Publié le 20/04/2026 22:21

Temps de lecture : 2min – vidéo : 2min

Alors que la crise se poursuit, les producteurs voient leurs coûts augmenter drastiquement, notamment dans la filière laitière, mais pas seulement. Si des renégociations sont espérées entre les industriels et la grande distribution, les prix en rayon devraient, quoi qu’il arrive, augmenter de 4 à 5 % dans les prochains mois.

Ce texte correspond à une partie de la retranscription du reportage ci-dessus. Cliquez sur la vidéo pour la regarder dans son intégralité.

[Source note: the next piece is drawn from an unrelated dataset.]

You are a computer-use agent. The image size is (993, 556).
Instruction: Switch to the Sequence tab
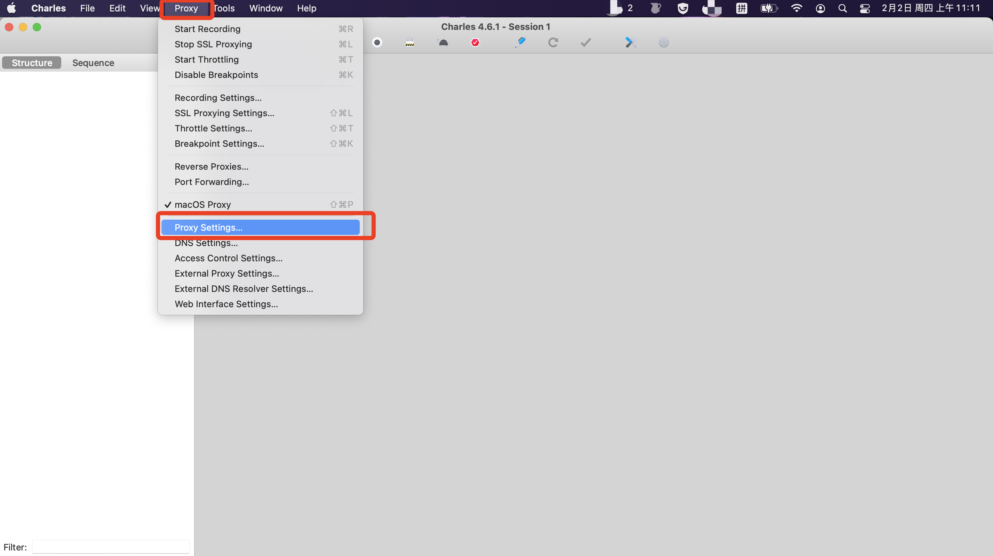point(93,63)
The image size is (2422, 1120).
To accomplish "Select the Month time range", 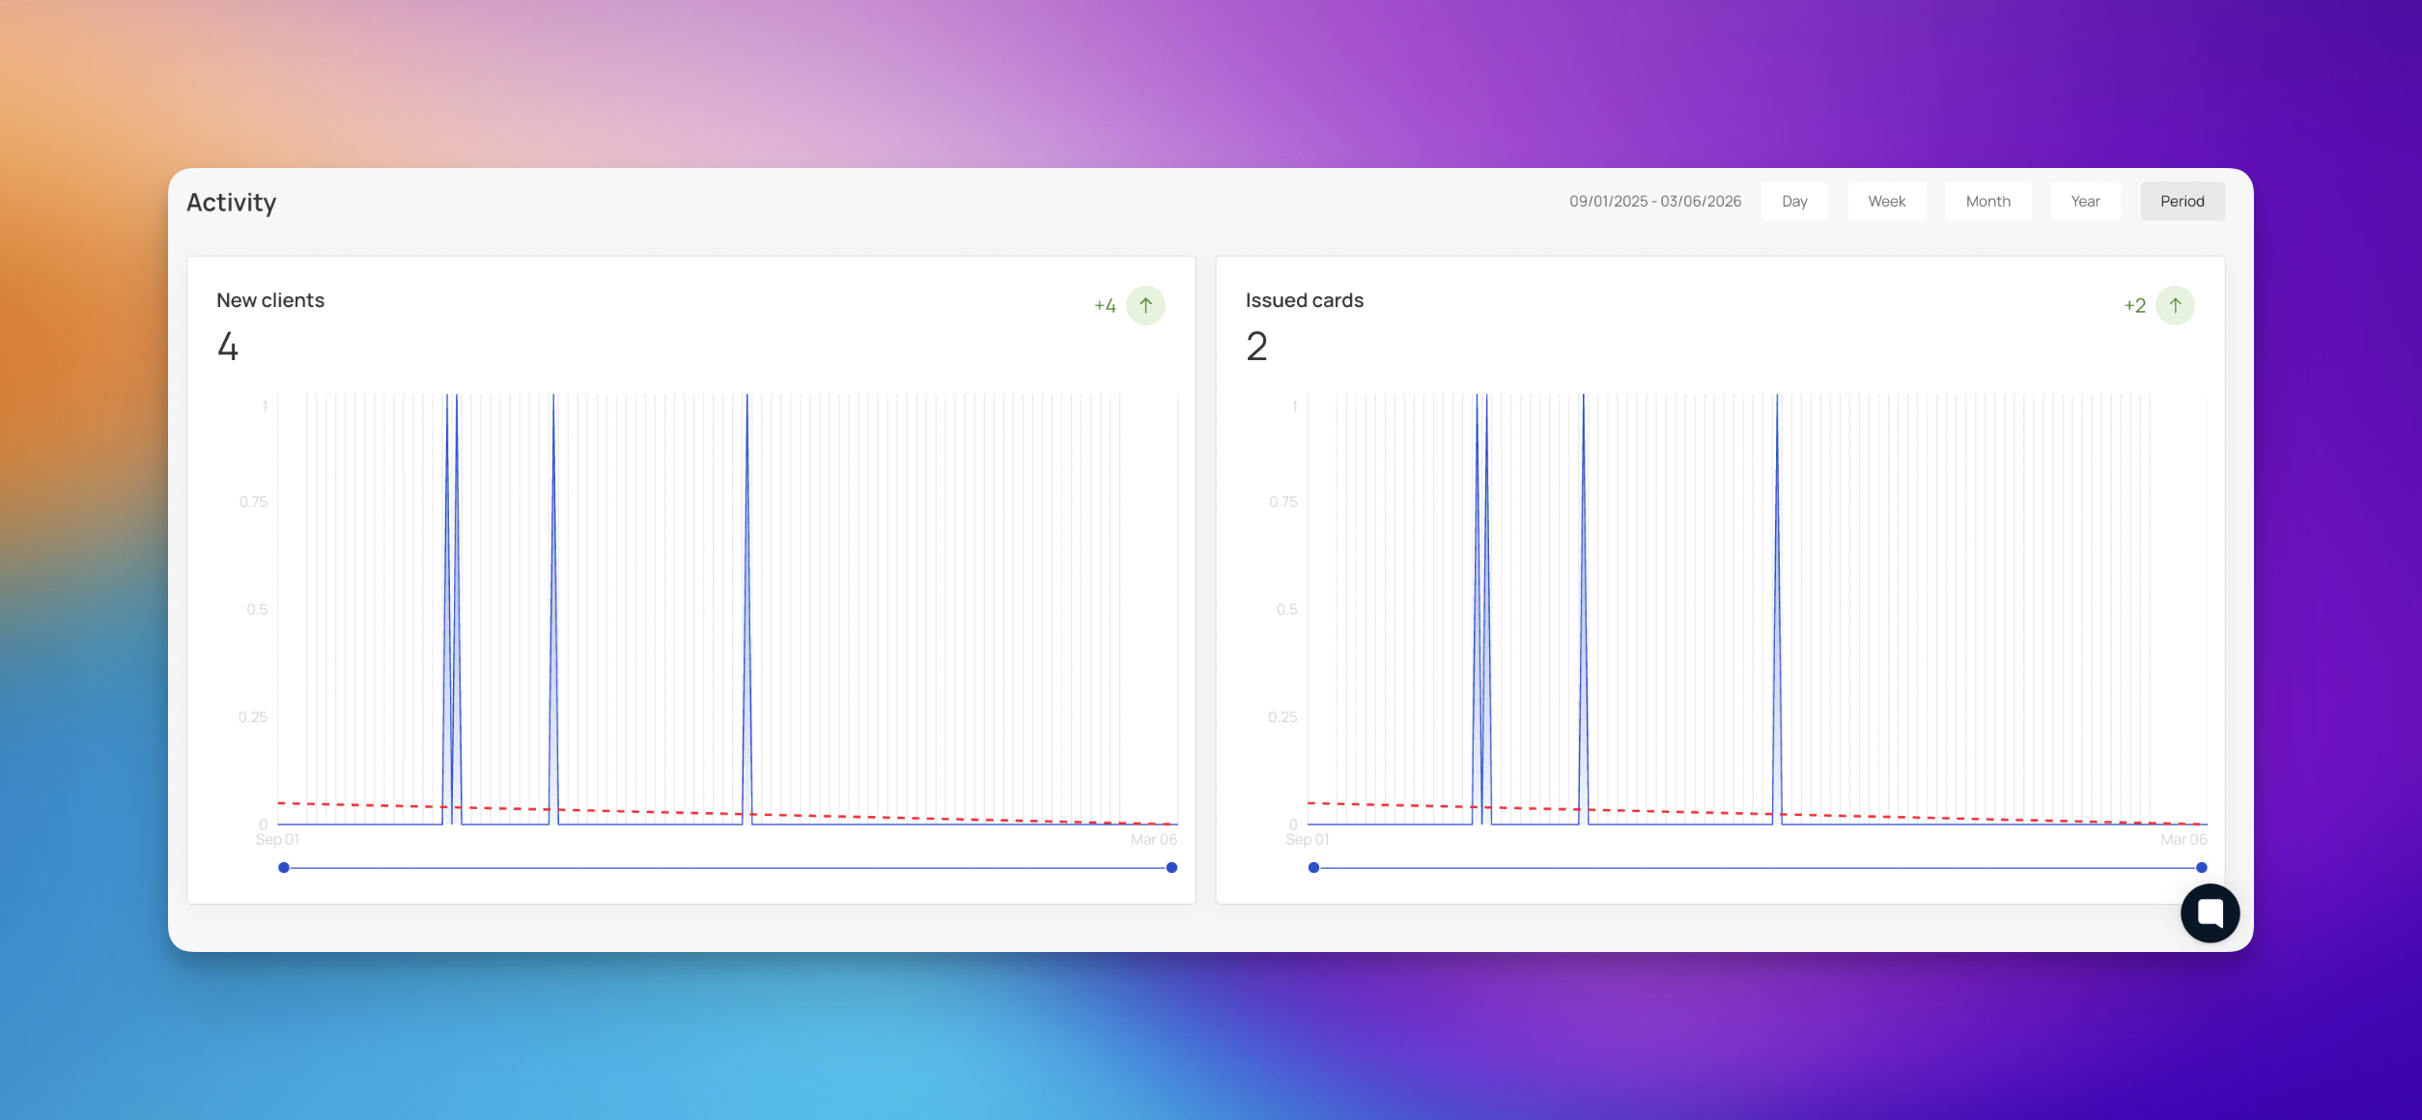I will pos(1987,201).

Combien de temps vont-ils pouvoir tenir ? Dans une coopérative laitière de l’Ain, tout flambe. À commencer par le coût des livraisons, plus 12 % depuis le début de la crise. « Ça, c’est énorme. Sur un budget transport, chez nous, on a plus d’un million d’euros, donc c’est plus de 100 000 euros de charges supplémentaires », déplore Vincent Favier, directeur de la laiterie coopérative d’Étrez-Foissiat. Et ce n’est pas tout. Le conditionnement des produits coûte plus cher. Yaourts, fromages, crème fraîche. Tout est emballé dans du plastique. Et lui aussi flambe depuis le début de la guerre au Moyen-Orient. « Tous ces seaux font partie des emballages qui vont fortement augmenter dans les prochaines semaines, à partir de la prochaine livraison », souligne-t-il.

Une augmentation attendue de 20 % dans les prochains jours. Toutes ces hausses sont impossibles à absorber. Alors seule solution pour son directeur, rouvrir les négociations commerciales avec la grande distribution. « C’est indispensable de renégocier. Sinon, ce sont nos producteurs qui en subiront les conséquences, et ce n’est pas possible », affirme Vincent Favier.

Et cette coopérative n’est pas la seule. Les géants de l’industrie laitière demandent également une réouverture des négociations commerciales. D’autres rayons pourraient rejoindre le mouvement, comme celui des confiseries. Dans une pâte cuite, deux matières premières, le sucre et le sirop de glucose de blé, qui vont augmenter elles aussi dans les prochains mois. Les fournisseurs ont d’ores et déjà annoncé la couleur. « On nous annonce des augmentations pour le sucre pour septembre. Généralement quand le sucre augmente le sirop aussi, donc on aura aussi des augmentations », souligne Gilles Duault, directeur de la confiserie Kubli.

Même chose pour les emballages, qui représentent environ 20 % du coût d’une sucrerie. Si les négociations commerciales avec la grande distribution ne rouvrent pas rapidement, la situation de l’entreprise deviendrait critique. « C’est une catastrophe d’un point de vue purement financier. Ça signifie qu’on va partir sur des situations de fragilité de nos entreprises. Donc, on est obligé de répercuter les augmentations de nos coûts », déplore Gilles Duault. Et avant même toute discussion entre industriels et grande distribution, les prix devraient augmenter de 4 à 5 % dans les prochains mois, selon une association de consommateurs.